A segunda expedição chegou apenas à Gronelândia.D. Manuel I, numa carta régia datada de 28 de setembro de 1499, concede a João Fernandes Labrador, “morador da ilha Terceira”, a capitania de qualquer ilha que viesse a descobrir na zona do Labrador, desde que não estivesse naturalmente dentro dos domínios espanhóis definidos no Tratado de Tordesilhas. O que se revelou uma impossibilidade.
Como já alguém escreveu: “É realmente uma pena que os lusos canadianos não bradem aos céus e façam valer os seus direitos em reclamar na imprensa, rádio e TV do Canadá, afirmando que a primazia das descobertas daquela Nação foram feitas por portugueses idos dos Açores!
No ano letivo 2022-2023, foi lançado um repto às escolas no sentido de realizarem atividades que pudessem evocar a obra deste grandioso açoriano e ribeira-grandense. Penso que temos perdido uma boa oportunidade para aproveitar este grande escritor e historiador para revelar muitos factos que merecem maior divulgação, sobretudo a nível dos alunos do Ensino Secundário.
Na última década de vida, Gaspar Frutuoso (1522-1591) dedicou-se à composição do manuscrito, a que deu o título de Saudades da Terra, e no qual tratou de forma muito minuciosa e muito documentada, a história dos arquipélagos atlânticos (Madeira, ilhas das Canárias e Cabo Verde), mas, em especial, a história dos Açores.

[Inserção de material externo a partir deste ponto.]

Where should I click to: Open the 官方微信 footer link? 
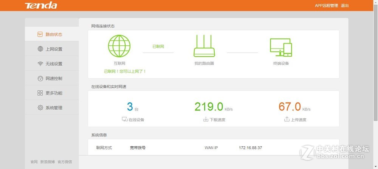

Com efeito, a obra Saudades da Terra é considerada um dos mais notáveis empreendimentos do século XVI, a nível de crónica. Contudo, a obra de Gaspar Frutuoso tem sido negligenciada pela moderna historiografia portuguesa. É evidente que uma obra tão densa e tão abrangente teria de se basear numa ampla pesquisa arquivística e bibliográfica. A título de exemplo, no livro IV, de Saudades da Terra, toda a ilha de S. Miguel é descrita ao pormenor: nomes de famílias, ascendentes e descendentes, não escapando, inclusive o Lombo Gordo e as terras do “Cu de Judas” para os lados da Povoação (Povoação Velha como então se designava).
Como afirmou José Gomes Ferreira: “Fomos o que quisemos ser”. Colombo não foi o primeiro europeu a chegar à América do Norte. Esse feito é português e está à vista em mapas de 1490. Mas este tema daria para um outro artigo.
Nordeste, 27 de março de 2023
Eduardo Jorge Lima Melo
eduardo.melo@sapo.pt
(1) Ferreira, José Gomes, Factos Escondidos da História de Portugal, Alfragide, Artes Gráficas Ldª, 2021, pp 133 a 140.